Carrinhas vão chegando, saem mais homens do que mulheres, mas elas também saem. Outros vêm a pé, na estrada, ou de bicicleta, parecem vir de longe protegendo-se do sol e do resto. Parecem ter vindo de muito longe, pela fala, devem ter atravessado continentes e vieram parar aqui. Nunca esta terra, que viu tantos partir, terá pensado que um dia chegariam tantos vindos de tão longe, de terras que nem sabem dizer o nome. Alguns têm lenços atados na cabeça, de maneira diferente da nossa, mas a necessidade faz o engenho e por esse mundo fora as pessoas arranjaram formas de se proteger do sol, e do frio.
Ao começo eram punhados de gente, aqui, ali, com o passar do tempo juntaram-se muitos. Ninguém sabe ao certo quantos são, já se ouviu dizer que só por estes lados serão bem mais de mil. Quem os traz parece que lhes faz um favor, quem os usa só os conhece para lhes dar ordens. Montes abandonados servem de teto, atam-lhes um trapo à porta, atiram para lá meia dúzia de colchões e chegam a ser 20. Isso ou contentores, sem água, amontoados como gado. Atravessaram continentes, passando sabe-se lá pelo quê, para estarem para ali assim, atirados à sorte. Aqui sempre estão melhores do que na terra deles, não há guerra nem fome, pois lá isso, esta sempre foi terra pacífica, e banquetes agora é o que mais apanham.

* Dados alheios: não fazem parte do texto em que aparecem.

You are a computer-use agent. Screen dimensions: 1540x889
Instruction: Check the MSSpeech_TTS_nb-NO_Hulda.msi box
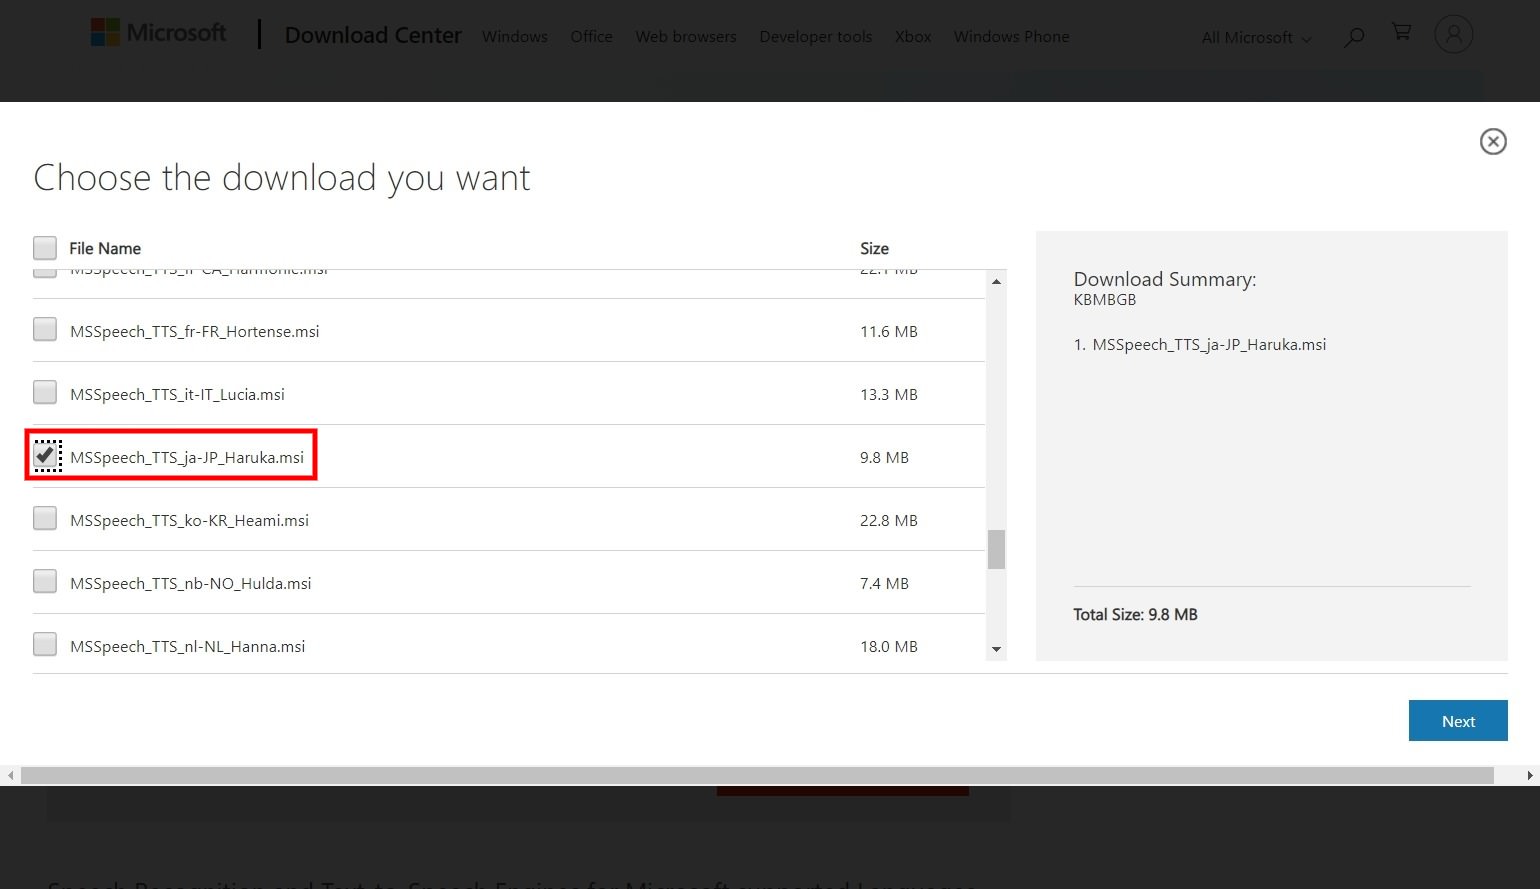point(44,580)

A seguir ao campo da bola, nos arames de uma cerca, roupas estão estendidas a secar ao vento, gastas do sol, do pó e dos químicos. É lavar, secar e vestir, é a que têm. Fardas nem as imaginam, e não arranjavam uma farda para esta gente? A terra onde trabalham tem dono, normalmente diferente de quem os recruta, lhes retira os documentos e lhes cobra diária e dívida impagável em troca de um buraco. Mas, no fim, obedecem a ordens dos dois, cumprem horários seis dias por semana, mas ninguém sabe quantos são nem como vivem. Ou preferem dizer que não sabem, as contas às mãos que têm a trabalhar são feitas diariamente. Cuidados de saúde e exames médicos são coisas de que esta gente não precisa, na terra deles não tinham, só se sente falta do que se conhece. E instalações e balneários, também não vale a pena o investimento, luxos que depois vai-se a ver nem queriam usar.
E é gente que não levanta cabelo, estão ilegais, piam fininho, não têm autorização para cá estar, só para serem explorados, se forem apanhados, quem os usou paga multa para continuar a explorar outros, e eles têm 20 dias para voltar aos seus países, só não se sabe com que dinheiro e em que condições. Por estes dias de Covid-19, andam ao sabor das apanhas com a máscara na cara, não entram nas estatísticas oficiais e até de ir ao médico têm medo.
O monumento a Catarina está lá, no meio da vinha, a lembrar que naquele lugar assassinaram uma mulher que só queria paz e pão para matar a fome aos filhos. Passados 66 anos, ali estão eles agora, levantados do chão, como escreveu Saramago. “Também do chão pode levantar-se um livro, como uma espiga de trigo ou uma flor brava. Ou uma ave. Ou uma bandeira. Enfim, cá estou outra vez a sonhar. Como os homens a quem me dirijo.”